((

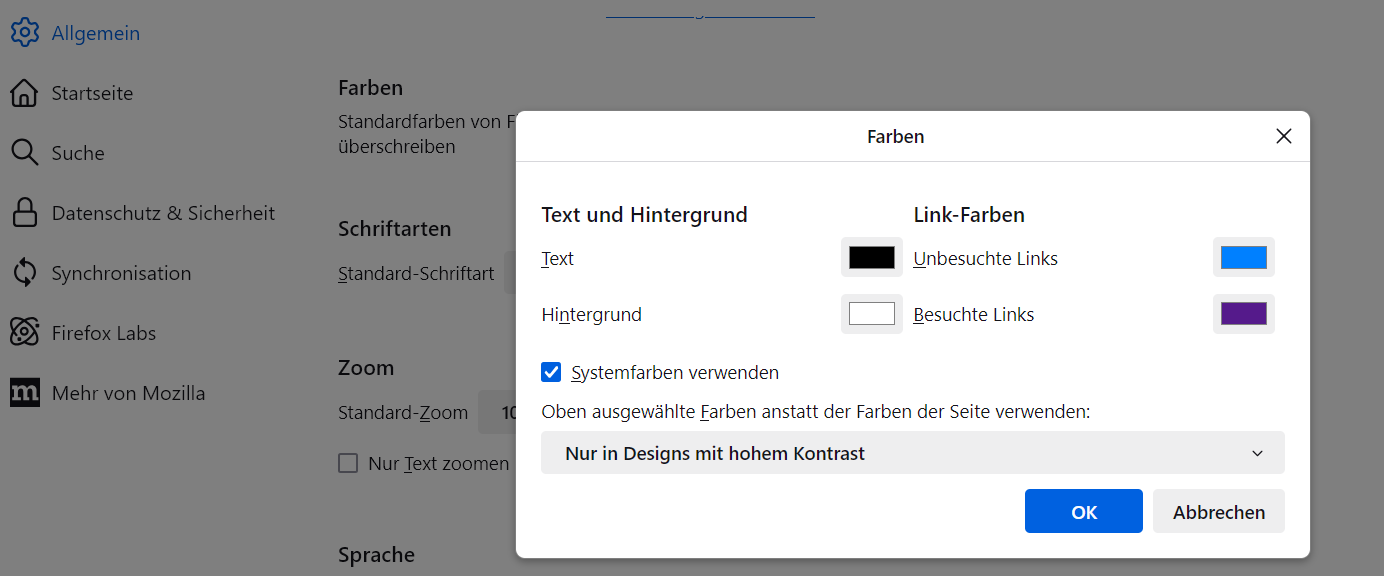Viewport: 1384px width, 576px height.
Task: Click the Datenschutz & Sicherheit lock icon
Action: (24, 213)
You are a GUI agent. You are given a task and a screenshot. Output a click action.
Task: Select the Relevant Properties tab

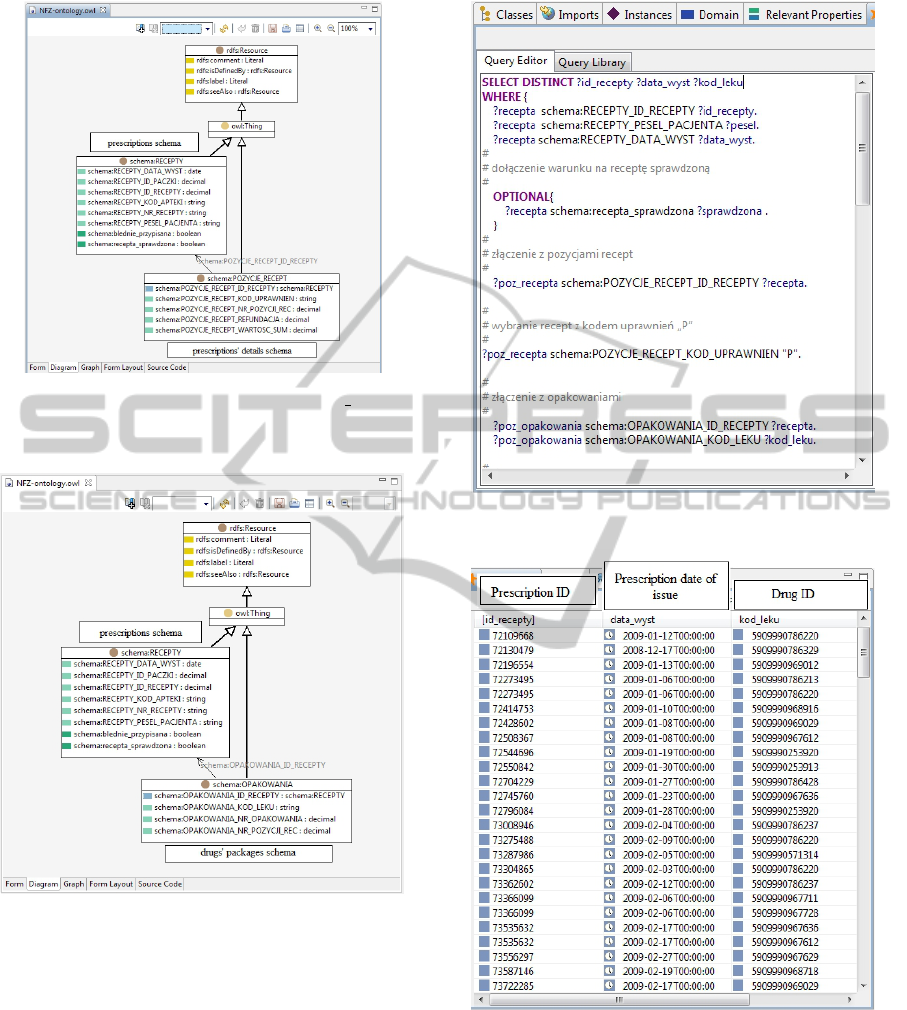tap(813, 15)
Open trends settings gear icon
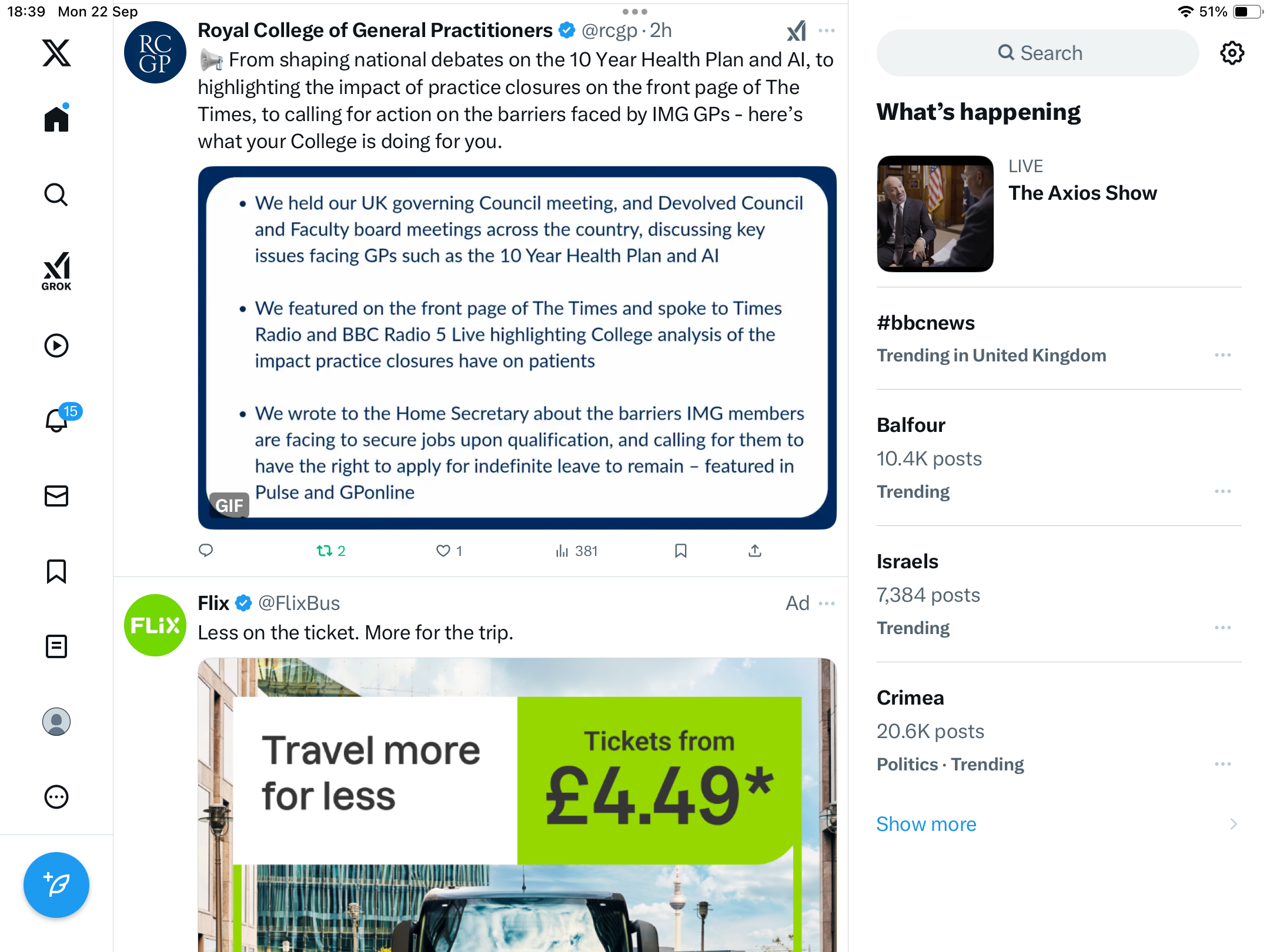This screenshot has height=952, width=1270. tap(1232, 53)
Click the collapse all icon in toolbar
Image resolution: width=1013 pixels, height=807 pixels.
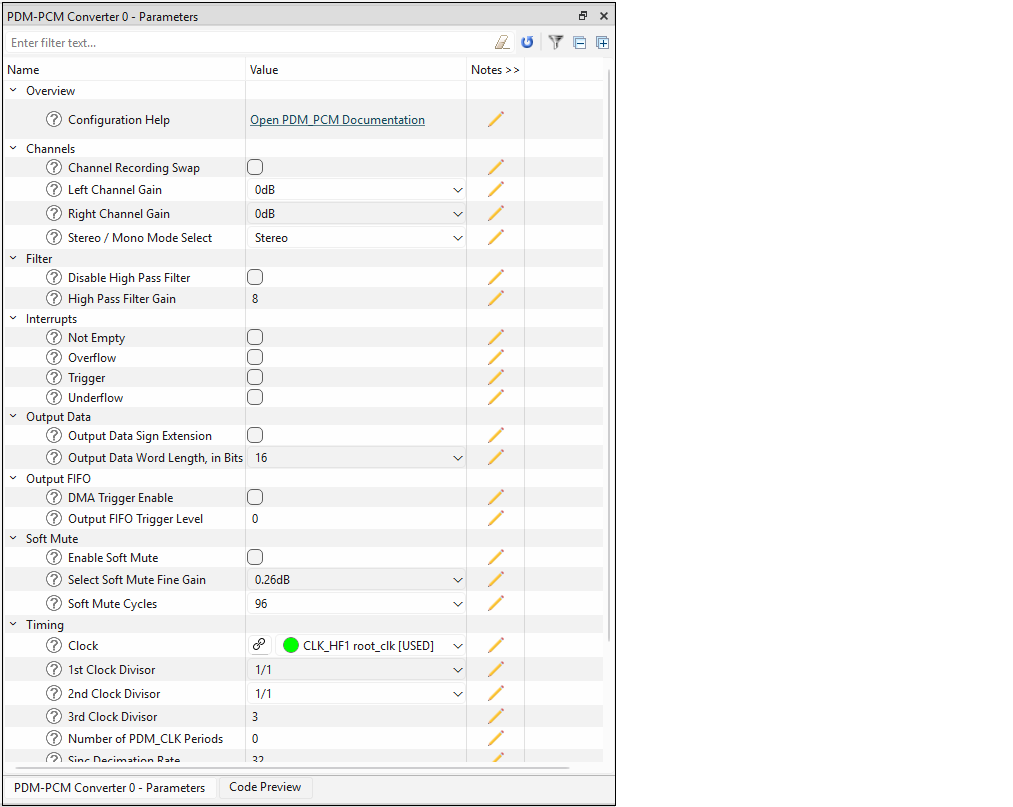579,43
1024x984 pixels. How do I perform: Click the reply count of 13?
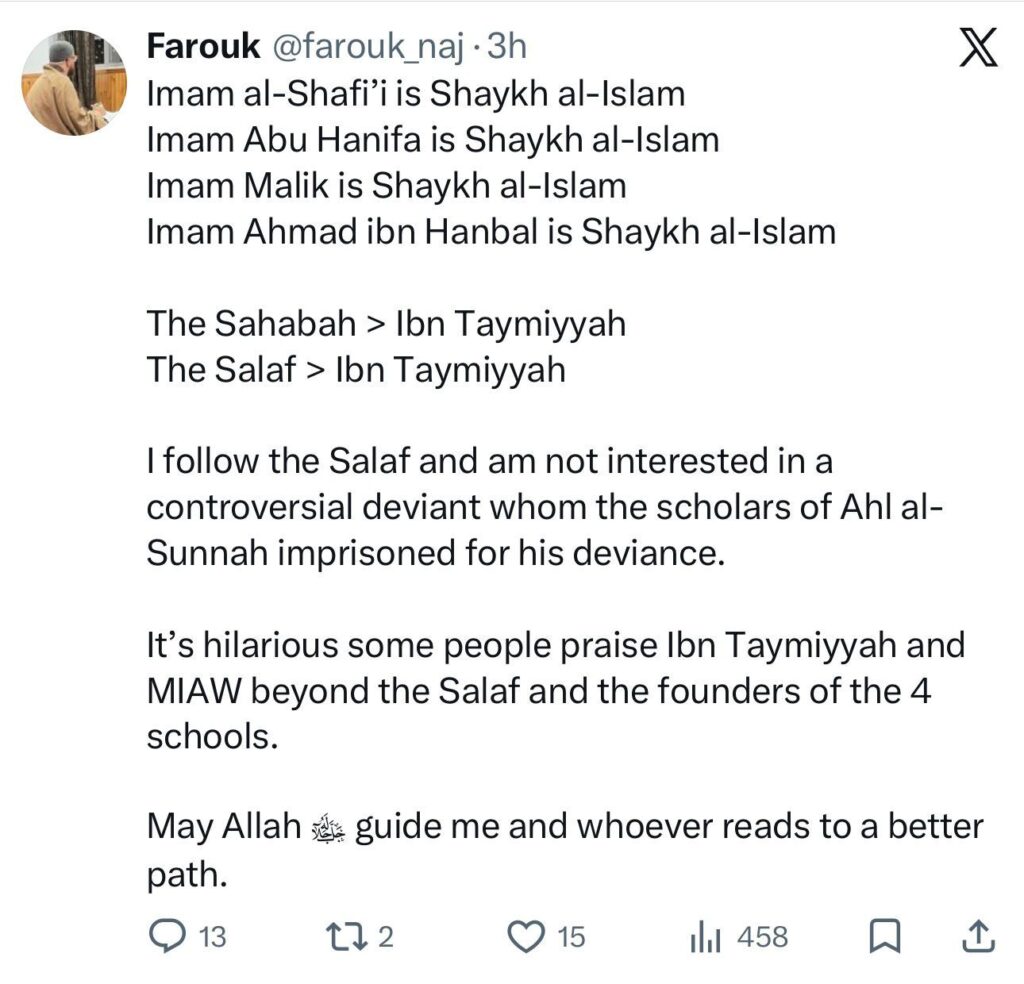coord(213,937)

))

| Activity |
Leaving out all pictures, retype exactly the lines that run from the one containing "You are a GUI" through the last line of the material.

| Solution below |
You are a GUI agent. You are given a task and a screenshot. Output a click action.
Task: Select the Relevant Properties tab

tap(813, 15)
Open trends settings gear icon
This screenshot has height=952, width=1270. tap(1232, 53)
Click the collapse all icon in toolbar
Image resolution: width=1013 pixels, height=807 pixels.
579,43
1024x984 pixels. How do I perform: Click the reply count of 13?
coord(213,937)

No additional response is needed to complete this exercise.